And asking how it can ever make money...
Published: 4 September 2006 09:00 BST
About six months ago an email landed in my inbox from a friend with a link to a video clip. The URL pointed to YouTube.com. I'd not heard of it before then and thought nothing of it, given it seemed just one of many websites out there hosting video clips.
But now just half a year later there can't be many people on the internet - or the planet - who aren't familiar with YouTube. The site was officially launched in December 2005 by Steve Chen and Chad Hurley having started it initially in mid-2005 as a means to share videos between friends. YouTube was intended to do for video what Flickr had done for photography and to provide the web 2.0 generation with a place to post and view user-generated content.
Since then things have sky-rocketed. In July the site served more than one hundred million videos in a single day. And the popularity of the service has seen its uses change and evolve.
Now the founders talk in far grander terms of the site's potential, with Chad Hurley expressing an intention to become the "next generation platform to serve media worldwide".
And businesses, celebrities and even governments are waking up to the idea that YouTube is fast becoming the platform for getting their message across. Despite a botched first attempt, the UK government has been posting public service videos on YouTube - realising if 'the people' are comfortable with the platform then why swim against the tide.
Celebrities such as the inexplicably ubiquitous media-darling Paris Hilton - no stranger to videos of herself appearing online - have also launched their own channels to do battle with those unlikely celebrities created purely by YouTube.
And this brings us neatly to the question of how YouTube will ever make money from its wealth of content. Partnerships with businesses appear to offer a direction for YouTube to mature commercially - a route that would allow its founders to resist the temptation to go for blanket advertising across the site.
With a community as large as YouTube's the obvious answer would always be advertising but the founders have both expressed concerns about doing anything to disenfranchise their users. Ideas such as 'pre-rolls' - short ads that viewers must sit through before they see a clip, which are commonplace on other such sites - have therefore been dismissed as too invasive. What advertising there is on the site is currently pretty discreet.
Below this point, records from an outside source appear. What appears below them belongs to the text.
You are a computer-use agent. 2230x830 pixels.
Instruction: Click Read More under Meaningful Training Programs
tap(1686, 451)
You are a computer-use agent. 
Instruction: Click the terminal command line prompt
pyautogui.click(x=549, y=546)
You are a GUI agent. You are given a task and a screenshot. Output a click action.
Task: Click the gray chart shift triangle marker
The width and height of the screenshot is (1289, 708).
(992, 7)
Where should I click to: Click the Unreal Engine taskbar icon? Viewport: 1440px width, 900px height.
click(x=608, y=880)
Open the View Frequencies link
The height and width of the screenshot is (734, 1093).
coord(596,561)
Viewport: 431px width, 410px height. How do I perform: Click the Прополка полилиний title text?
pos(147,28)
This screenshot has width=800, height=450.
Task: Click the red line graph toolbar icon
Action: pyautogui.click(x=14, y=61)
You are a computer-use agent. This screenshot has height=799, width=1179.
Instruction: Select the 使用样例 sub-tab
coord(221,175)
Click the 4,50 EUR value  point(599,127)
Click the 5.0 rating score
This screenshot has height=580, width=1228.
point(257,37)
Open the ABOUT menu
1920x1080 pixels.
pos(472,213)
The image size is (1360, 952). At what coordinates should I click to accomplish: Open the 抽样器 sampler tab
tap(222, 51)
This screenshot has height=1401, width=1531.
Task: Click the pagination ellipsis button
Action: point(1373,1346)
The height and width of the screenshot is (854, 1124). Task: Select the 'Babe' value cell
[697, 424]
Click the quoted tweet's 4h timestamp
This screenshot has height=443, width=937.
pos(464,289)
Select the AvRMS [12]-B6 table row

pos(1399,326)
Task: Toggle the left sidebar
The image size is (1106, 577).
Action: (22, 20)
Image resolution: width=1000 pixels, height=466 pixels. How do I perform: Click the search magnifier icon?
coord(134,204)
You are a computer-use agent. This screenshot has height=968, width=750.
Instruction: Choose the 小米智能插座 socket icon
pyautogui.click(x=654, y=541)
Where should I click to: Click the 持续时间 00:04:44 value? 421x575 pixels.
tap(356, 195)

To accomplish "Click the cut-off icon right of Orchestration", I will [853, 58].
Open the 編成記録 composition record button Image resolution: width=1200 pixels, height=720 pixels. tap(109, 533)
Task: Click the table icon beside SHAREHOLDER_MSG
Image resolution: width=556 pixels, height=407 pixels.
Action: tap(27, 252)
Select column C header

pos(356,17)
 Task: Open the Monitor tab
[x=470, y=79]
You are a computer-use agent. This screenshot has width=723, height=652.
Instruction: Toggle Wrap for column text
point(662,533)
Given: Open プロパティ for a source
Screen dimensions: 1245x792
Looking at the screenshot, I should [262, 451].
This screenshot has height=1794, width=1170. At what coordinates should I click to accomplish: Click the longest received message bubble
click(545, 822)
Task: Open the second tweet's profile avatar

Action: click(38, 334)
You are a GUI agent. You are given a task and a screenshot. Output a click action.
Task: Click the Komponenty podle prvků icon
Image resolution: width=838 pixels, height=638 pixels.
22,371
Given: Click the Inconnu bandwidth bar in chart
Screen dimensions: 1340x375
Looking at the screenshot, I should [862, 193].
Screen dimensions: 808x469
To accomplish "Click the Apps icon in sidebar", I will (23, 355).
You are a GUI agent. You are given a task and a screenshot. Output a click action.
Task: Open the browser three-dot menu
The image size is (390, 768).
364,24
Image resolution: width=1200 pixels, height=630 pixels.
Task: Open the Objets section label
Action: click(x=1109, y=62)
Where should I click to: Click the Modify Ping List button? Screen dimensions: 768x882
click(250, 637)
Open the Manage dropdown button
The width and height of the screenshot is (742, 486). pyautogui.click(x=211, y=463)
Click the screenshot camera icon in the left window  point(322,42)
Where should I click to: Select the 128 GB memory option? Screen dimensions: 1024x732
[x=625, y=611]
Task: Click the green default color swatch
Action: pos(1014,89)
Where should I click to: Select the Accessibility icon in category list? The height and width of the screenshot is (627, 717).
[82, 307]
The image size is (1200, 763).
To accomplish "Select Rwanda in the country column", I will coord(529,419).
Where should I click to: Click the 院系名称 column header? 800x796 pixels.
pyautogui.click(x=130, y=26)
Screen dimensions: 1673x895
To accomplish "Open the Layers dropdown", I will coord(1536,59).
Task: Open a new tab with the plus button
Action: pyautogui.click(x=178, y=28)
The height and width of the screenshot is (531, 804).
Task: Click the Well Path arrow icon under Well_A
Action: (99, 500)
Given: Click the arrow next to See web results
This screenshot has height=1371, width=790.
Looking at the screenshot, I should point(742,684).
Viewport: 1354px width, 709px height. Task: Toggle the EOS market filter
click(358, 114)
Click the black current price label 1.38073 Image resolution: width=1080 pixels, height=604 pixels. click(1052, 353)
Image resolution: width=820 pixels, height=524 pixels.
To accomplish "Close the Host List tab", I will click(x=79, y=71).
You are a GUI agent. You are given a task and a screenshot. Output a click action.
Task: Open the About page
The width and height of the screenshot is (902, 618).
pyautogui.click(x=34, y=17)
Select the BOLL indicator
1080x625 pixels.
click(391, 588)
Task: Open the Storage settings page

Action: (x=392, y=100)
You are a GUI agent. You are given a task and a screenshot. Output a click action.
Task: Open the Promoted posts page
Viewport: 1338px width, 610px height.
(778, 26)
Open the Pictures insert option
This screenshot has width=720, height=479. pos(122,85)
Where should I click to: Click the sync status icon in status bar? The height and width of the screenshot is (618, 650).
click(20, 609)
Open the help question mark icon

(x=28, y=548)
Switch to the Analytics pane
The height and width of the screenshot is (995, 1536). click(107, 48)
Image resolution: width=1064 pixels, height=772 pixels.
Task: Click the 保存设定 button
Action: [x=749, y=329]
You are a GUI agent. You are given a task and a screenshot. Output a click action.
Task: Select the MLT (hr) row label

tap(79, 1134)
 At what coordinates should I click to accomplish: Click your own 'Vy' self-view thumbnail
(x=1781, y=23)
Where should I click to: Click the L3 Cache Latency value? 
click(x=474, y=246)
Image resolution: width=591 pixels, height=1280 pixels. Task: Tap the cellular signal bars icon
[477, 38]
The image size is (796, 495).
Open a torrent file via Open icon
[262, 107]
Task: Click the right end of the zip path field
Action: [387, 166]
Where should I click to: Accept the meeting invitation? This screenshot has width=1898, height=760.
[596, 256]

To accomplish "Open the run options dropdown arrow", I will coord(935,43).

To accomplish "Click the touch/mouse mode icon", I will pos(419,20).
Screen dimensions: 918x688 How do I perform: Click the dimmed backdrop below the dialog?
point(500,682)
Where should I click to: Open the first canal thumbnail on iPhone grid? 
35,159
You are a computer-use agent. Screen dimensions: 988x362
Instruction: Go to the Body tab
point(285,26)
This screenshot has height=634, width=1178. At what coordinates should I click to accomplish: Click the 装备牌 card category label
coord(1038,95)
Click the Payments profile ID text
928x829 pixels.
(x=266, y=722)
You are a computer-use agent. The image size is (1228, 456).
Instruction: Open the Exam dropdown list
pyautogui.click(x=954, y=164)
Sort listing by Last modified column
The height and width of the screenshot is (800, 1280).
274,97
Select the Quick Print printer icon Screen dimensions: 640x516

However, there has been heavy investment in YouTube and backers tend to want to see some return. As such I would expect to see greater branding, more channel sponsorships and more ad units on YouTube over time. But the backers - who are likely to be a fairly canny bunch - should be pretty happy with their lot at present.
At the moment the return has been in the building of a community which, in terms of making money online – whether you host videos, sell books, rent DVDs or publish news - is the most important step.
Users are also making money out of YouTube. There have already been instances of contributors landing recording contracts on the back of content posted on the site and others landing deals with production companies.
Others have used clips to drive visitors to their own sites realising that giving content away elsewhere, with an imprint on the clip stating the name of the originating website, can be an effective driver of traffic.
But not everybody likes YouTube - or at least the effect it can have. Microsoft recently had to act quickly to get leaked videos taken down from the site, featuring Ricky Gervais in a training video for the software giant.
Some people have suggested Microsoft's actions smacked of spoilsportishness. However, the likelier explanation as to why this video was removed rests in the wording of the site's terms and conditions, which permit YouTube and other users non-exclusive royalty-free permission to use and reuse any clips posted on the site.
The terms include clear instructions that copyrighted material should not be posted by anybody other than the copyright owner. Only there is widespread disregard for that rule. As such copyright owners are increasingly having to monitor YouTube - which makes itself unaccountable for the content on its site - to check their intellectual property is not being used and abused.
It may only be a matter of time before YouTube becomes embroiled in the kind of discussions that dogged Napster over hosting copyrighted material but searches of the site still reveal far more user-generated content than copyrighted material, suggesting the community is self-regulating to a degree.
And it wouldn't be a piece about YouTube without pointing you towards some of the best of it. The biggest craze on the site to date has been for showing what happens when you drop a packet of Mentos into a bottle of Diet Coke. It's explosive stuff, as you can see here, here and most impressively here.
Some people have too much time on their hands.